Control Over S(VI) Stereogenicity for the Asymmetric Synthesis of Sulfonimidoyl Derivatives by Isothiourea-Catalyzed Covalent Activation of Sulfur(VI) Atoms

In contrast to the notable advancements focusing on the preparation of optically enriched S(IV) frameworks in recent years, achieving catalyst stereocontrol over S(VI) stereogenicity to generate chiral S(VI) scaffolds remains a largely underexplored challenge. Herein, we document a new activation mode of isothiourea organocatalysis for the highly enantioselective synthesis of S(VI)-chiral sulfonimidates. This method involves the covalent activation of racemic S(VI) sulfonimidoyl chlorides through the formation of a pivotal isothiourea-bound sulfonimidoyl intermediate. The newly formed S(VI)-based isothiourea reactive species further governs the subsequent asymmetric S─O bond formation to afford the chiral sulfonimidate products with high yields and selectivity. Mechanistic studies reveal that the facile inversion of the tetrasubstituted S(VI) stereogenic center assisted by the chiral catalyst is crucial in the dynamic kinetic asymmetric transformation (DYKAT) process.
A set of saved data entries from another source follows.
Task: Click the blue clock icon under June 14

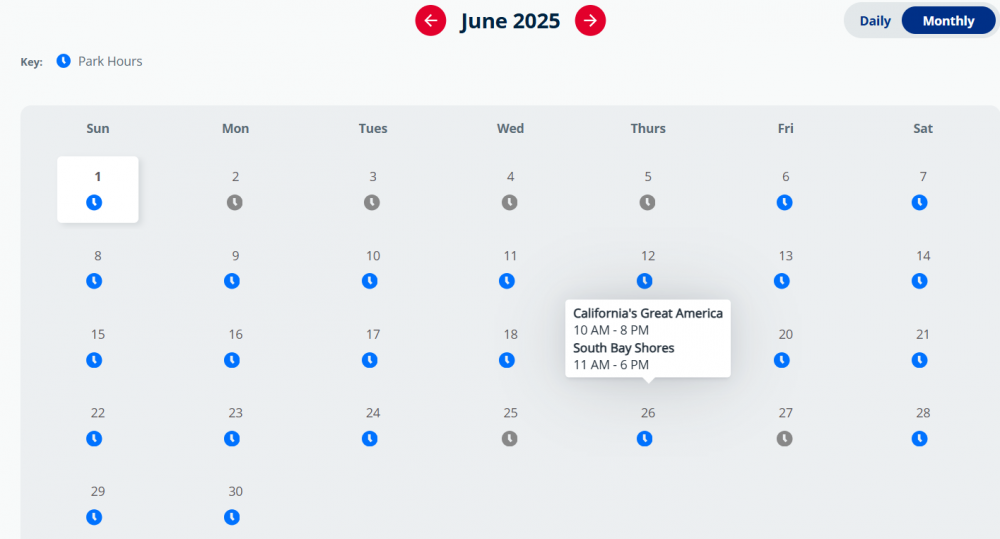Action: 919,281
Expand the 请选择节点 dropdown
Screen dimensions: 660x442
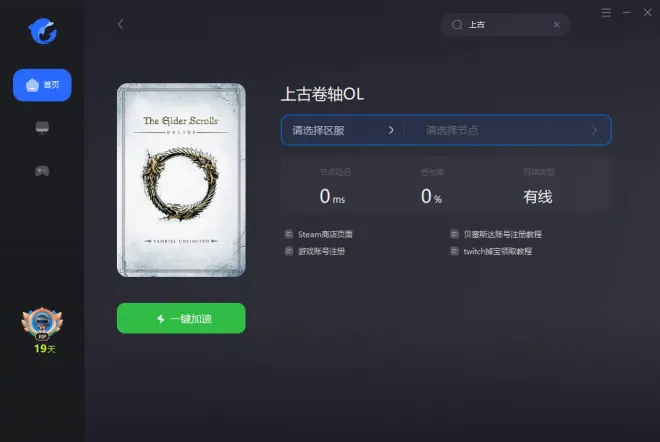click(x=508, y=130)
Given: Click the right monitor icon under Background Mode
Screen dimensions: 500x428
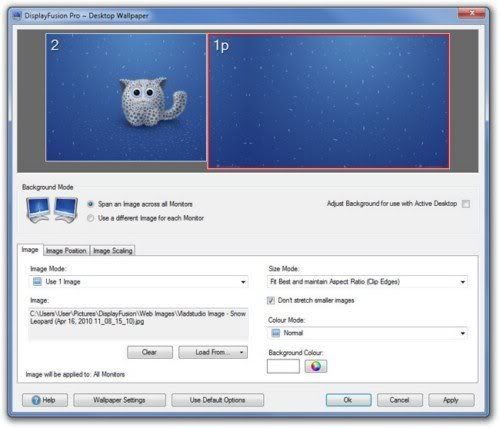Looking at the screenshot, I should tap(66, 209).
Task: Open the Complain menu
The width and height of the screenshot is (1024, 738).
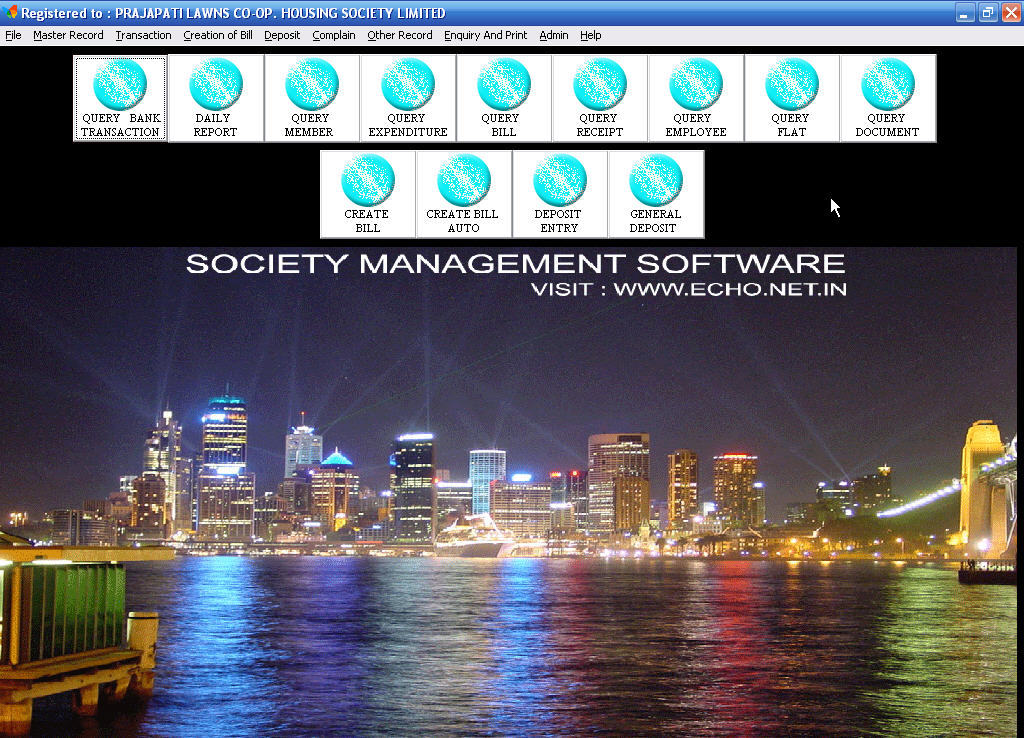Action: coord(333,35)
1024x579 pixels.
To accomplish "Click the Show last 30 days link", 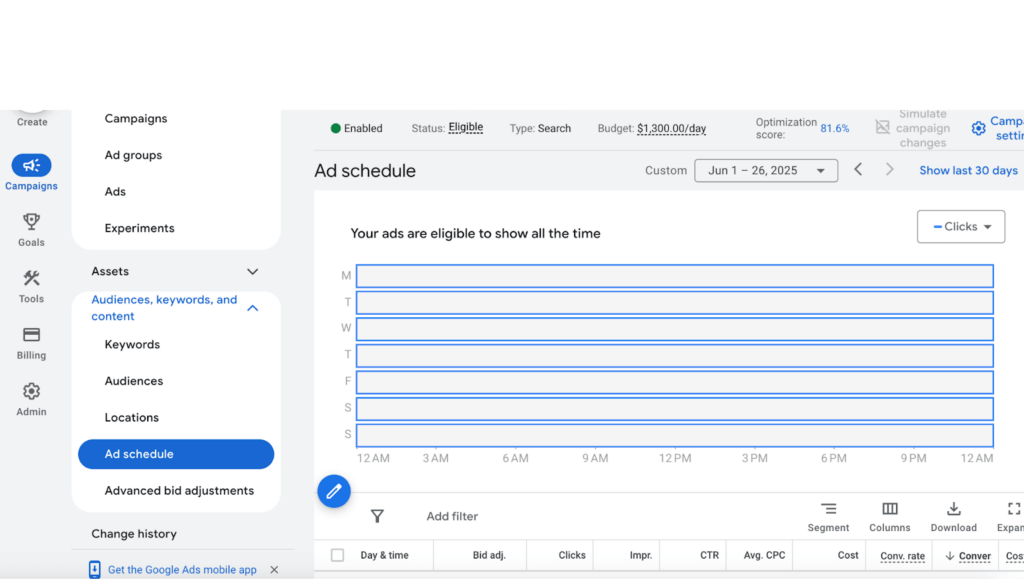I will 968,170.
Notably, distinct from the extensively studied isothiourea catalysis focused on the activation of “C”-centered substrates, our method introduces a novel S-atom activation approach, enabling the efficient construction of S(VI) stereogenic centers. Furthermore, the obtained enantioenriched sulfonimidates serve as linchpin intermediates in efficient sulfur-phenolate exchange for rapid access to diverse S(VI)-stereogenic frameworks, including sulfoximines, sulfonimidamides, and their derivatives, with notable antimicrobial activity against various plant pathogens.